= Freedmen's Aid Society =

Educational group for the Southern US

The Freedmen's Aid Society was founded in 1859 during the American Civil War by the American Missionary Association (AMA), a group supported chiefly by the Congregational, Presbyterian and Methodist churches in the North. It organized a supply of teachers from the North and provided housing for them, to set up and teach in schools in the South for freedmen and their children. The AMA founded a total of more than 500 schools and colleges for freedmen in the South after the war, so that freedmen could be educated as teachers, nurses and other professionals.
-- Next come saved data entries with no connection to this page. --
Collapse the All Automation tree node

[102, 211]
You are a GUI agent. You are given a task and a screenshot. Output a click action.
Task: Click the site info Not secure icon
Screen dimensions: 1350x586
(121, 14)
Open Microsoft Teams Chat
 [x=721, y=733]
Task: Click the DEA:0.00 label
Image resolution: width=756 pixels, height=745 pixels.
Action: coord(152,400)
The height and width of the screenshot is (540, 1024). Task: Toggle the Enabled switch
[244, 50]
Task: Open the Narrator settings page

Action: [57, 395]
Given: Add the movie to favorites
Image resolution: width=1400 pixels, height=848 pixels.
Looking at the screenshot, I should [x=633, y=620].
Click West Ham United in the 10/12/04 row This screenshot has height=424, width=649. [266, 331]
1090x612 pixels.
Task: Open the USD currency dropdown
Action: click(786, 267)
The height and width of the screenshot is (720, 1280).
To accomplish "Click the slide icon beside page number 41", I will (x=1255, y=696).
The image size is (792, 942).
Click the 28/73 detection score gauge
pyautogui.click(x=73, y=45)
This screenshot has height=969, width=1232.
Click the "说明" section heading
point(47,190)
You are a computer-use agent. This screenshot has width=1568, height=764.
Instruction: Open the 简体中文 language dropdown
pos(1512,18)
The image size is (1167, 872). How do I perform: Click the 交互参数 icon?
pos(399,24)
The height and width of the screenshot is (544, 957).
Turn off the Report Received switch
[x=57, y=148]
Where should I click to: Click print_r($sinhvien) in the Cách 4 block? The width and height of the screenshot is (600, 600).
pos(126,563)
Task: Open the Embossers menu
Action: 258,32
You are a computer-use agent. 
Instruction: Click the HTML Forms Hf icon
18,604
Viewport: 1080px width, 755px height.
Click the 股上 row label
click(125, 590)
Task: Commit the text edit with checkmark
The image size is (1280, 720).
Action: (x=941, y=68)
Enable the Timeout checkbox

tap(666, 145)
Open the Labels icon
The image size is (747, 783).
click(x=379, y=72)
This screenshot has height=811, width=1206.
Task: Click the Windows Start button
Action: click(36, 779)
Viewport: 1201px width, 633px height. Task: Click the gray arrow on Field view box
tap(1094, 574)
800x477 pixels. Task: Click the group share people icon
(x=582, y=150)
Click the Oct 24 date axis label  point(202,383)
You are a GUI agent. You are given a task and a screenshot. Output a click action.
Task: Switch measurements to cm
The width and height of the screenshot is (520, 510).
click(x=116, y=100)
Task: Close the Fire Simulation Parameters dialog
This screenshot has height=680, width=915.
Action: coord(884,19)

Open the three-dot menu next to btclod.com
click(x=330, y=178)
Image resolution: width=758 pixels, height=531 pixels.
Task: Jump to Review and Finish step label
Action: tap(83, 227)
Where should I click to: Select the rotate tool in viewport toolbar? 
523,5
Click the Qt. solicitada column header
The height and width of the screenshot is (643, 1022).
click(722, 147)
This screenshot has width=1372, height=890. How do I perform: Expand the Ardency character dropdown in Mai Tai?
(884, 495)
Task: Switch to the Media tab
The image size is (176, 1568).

The work of the Society accelerated with the end of the war and the beginning of the Reconstruction era. Education for freedmen was seen as a top priority among both blacks and whites. The Society was supported by a variety of religious groups and denominations, and it began work in the South three months after organizing. By the end of the first year, it had recruited 52 instructors. The teachers instructed more than 5,000 students in 59 schools. The schools were open to men, women, and children in the South. By the turn of the century, blacks had raised their rate of literacy by an amazing amount; it was a major success story since the end of the war. By then the Democratic-dominated state legislatures had imposed racial segregation and were underfunding black schools and other facilities.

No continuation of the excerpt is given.